G/Gs 117/101 Tac 502 Sac 2.0 Fum 8 Int 27 Yds 605 Avg 22.4 Td 2 Lg 103t
Card: Score 1993
Acquired: Canton Acquisition 2012
David Treadwell was an excellent kicker for the Clemson Tigers. Amazingly he started as a walk-on with an academic scholarship, who had only played soccer during High School. He began his college career in 1984, as a backup to All-American kicker Donald Igwebuike, then took over full-time from 1985 to 1987. Dave made 47-of-66 field-goal attempts over his playing career, including 18 of 22 in ’87 when he was an All-American.

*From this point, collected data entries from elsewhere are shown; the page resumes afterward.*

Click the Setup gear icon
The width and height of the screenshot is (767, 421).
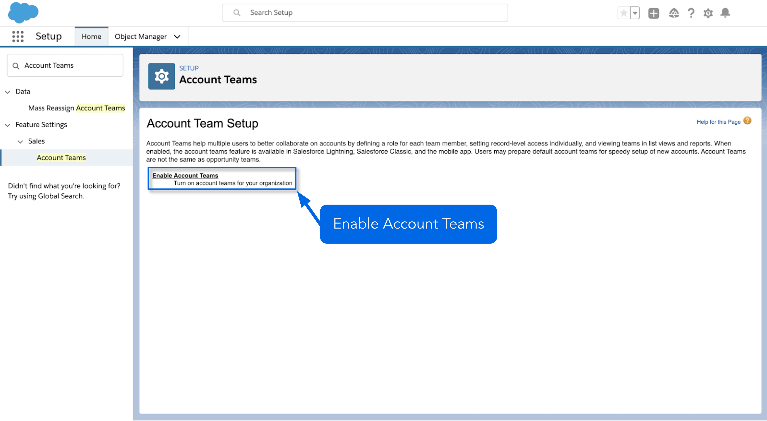point(708,13)
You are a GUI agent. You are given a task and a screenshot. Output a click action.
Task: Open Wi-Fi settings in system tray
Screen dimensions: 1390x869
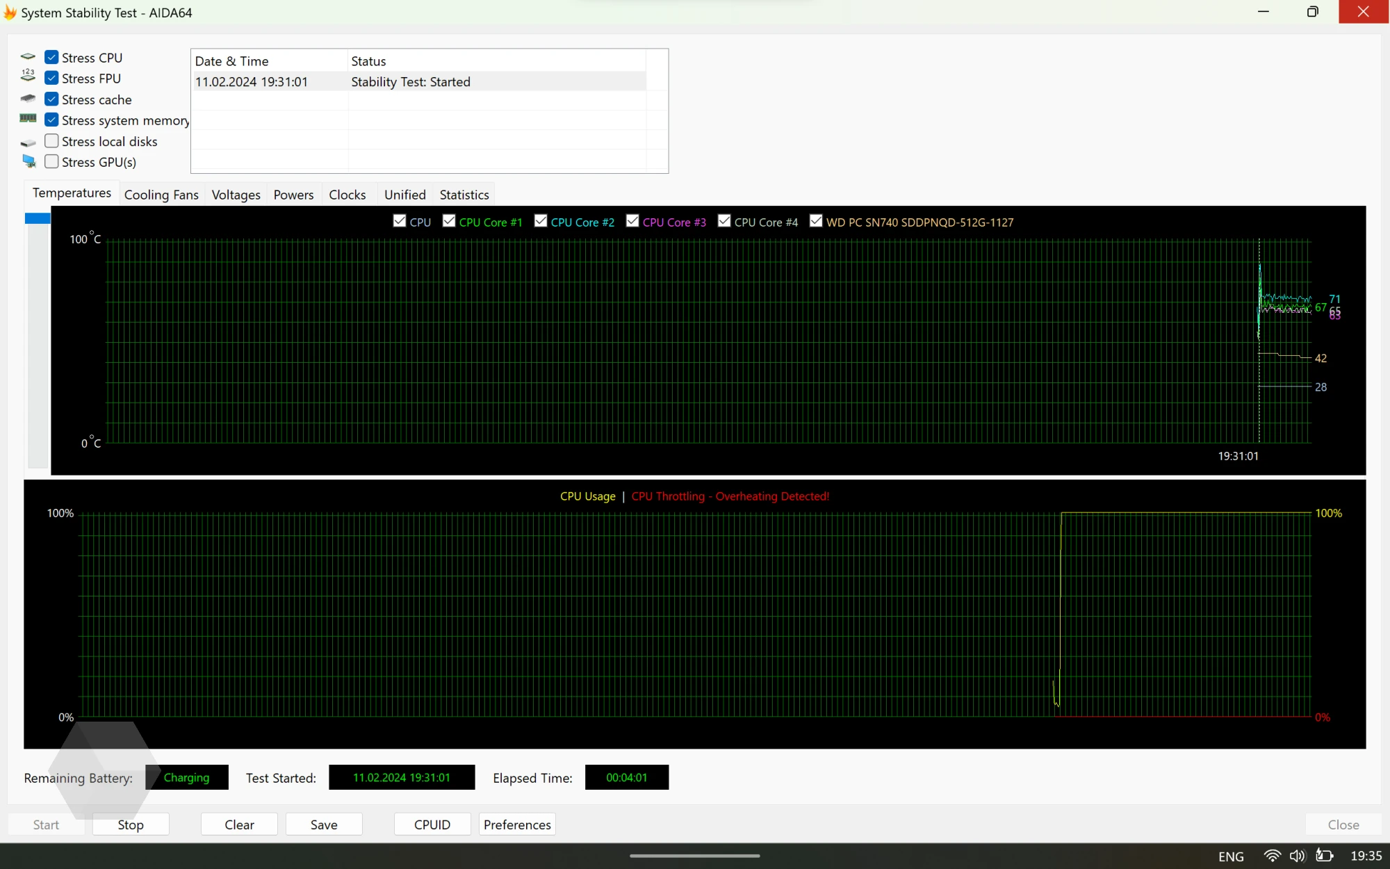click(x=1272, y=856)
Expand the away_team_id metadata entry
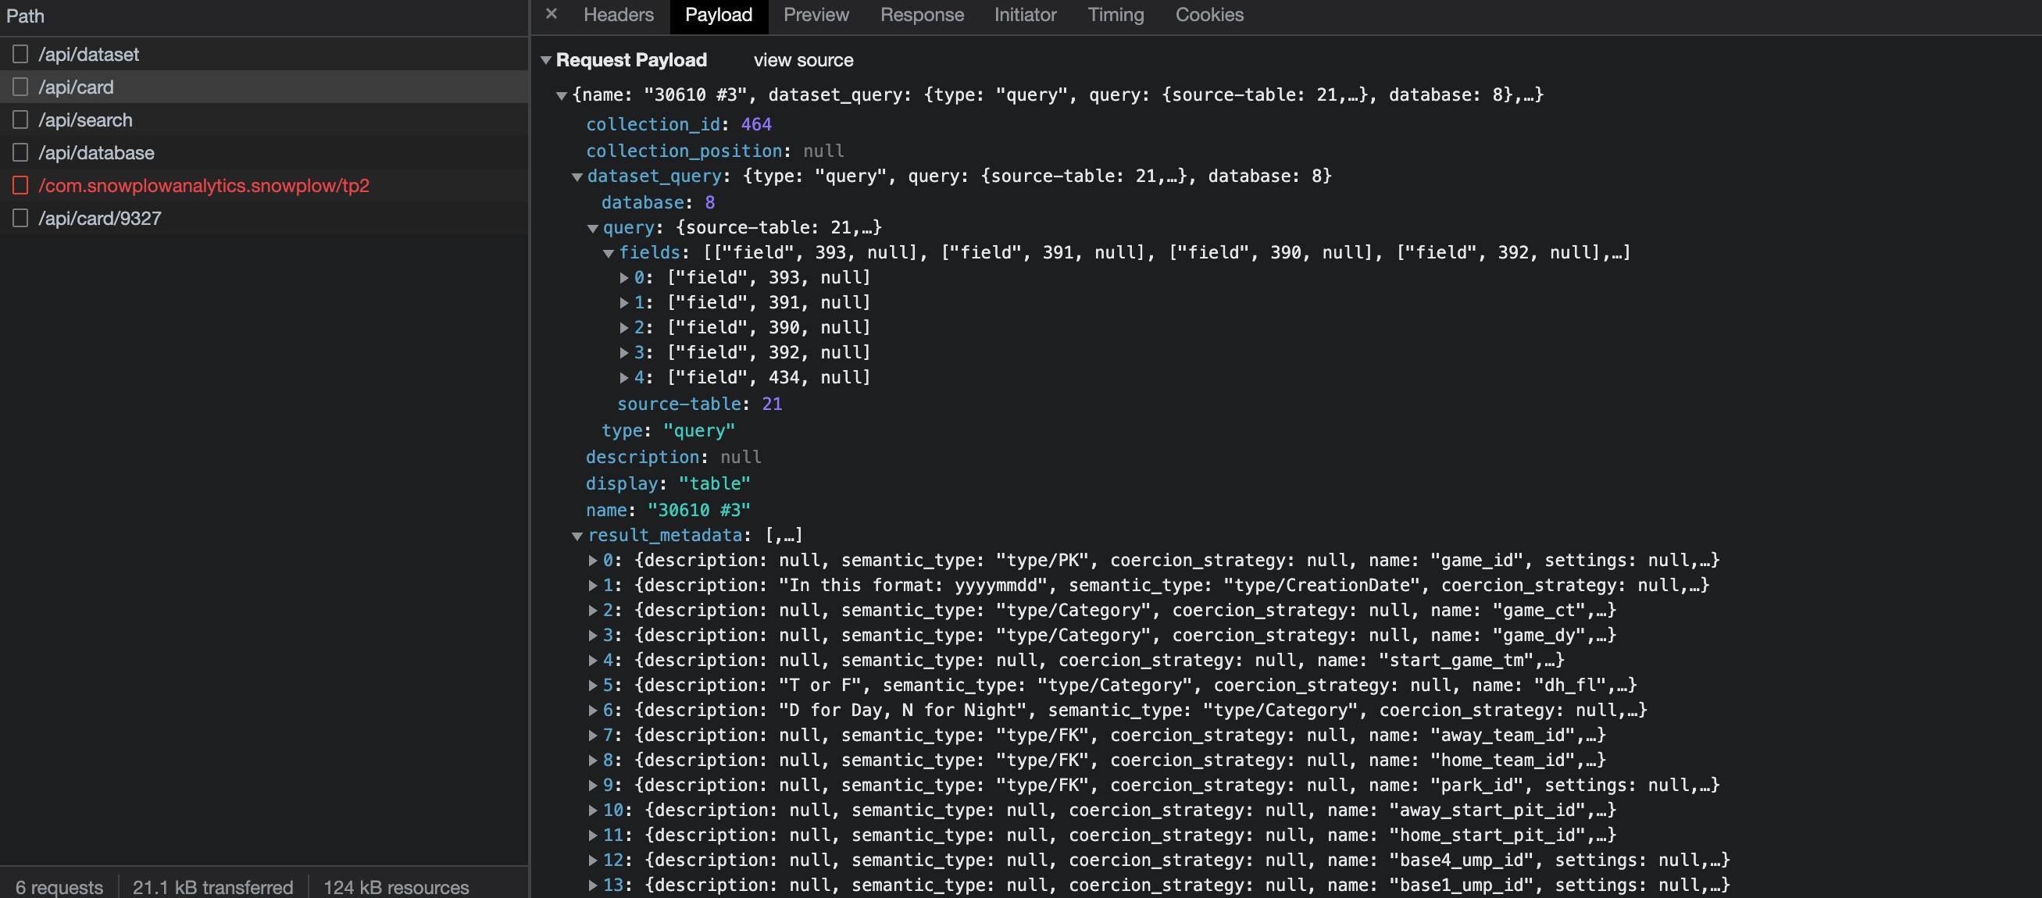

The second time would end up being a charm for David, who had been in the Broncos 1988 training camp. Released before the season, he signed with Phoenix, which traded him back to Denver for a draft choice before the 1989 training camp. That season David was named to the All-Rookie team and the Pro Bowl that season, finishing with 120 points. His 27 field goals that year, tied a 27 year old team record. He played with the Denver Broncos through the 1992 season posting well above 70% field goal completion while he played for the franchise. After the season he’d following head coach Dan Reeves with other loyalists to the New York Giants, and continue his solid kicking duties through the 1994 season. (Denver in the meantime found Jason Elam.) While he was dead on from short and medium range, Treadwell was not utilized from long range, nor on kickoffs. Rather the Giants carried an extra kicker (Brad Daluiso) for those capacities. This probably partially contributed to Dave being cut after the season by the Giants as a Salary Cap casualty. True to form, a closer look at his career stats reveals only 2 FGs attempted over 50 yards.
Treadwell was immortalized on the Broncos roster of Tecmo Super Bowl. He is retired in the Denver area, and is a real estate lawyer, sports agent, and sports radio personality.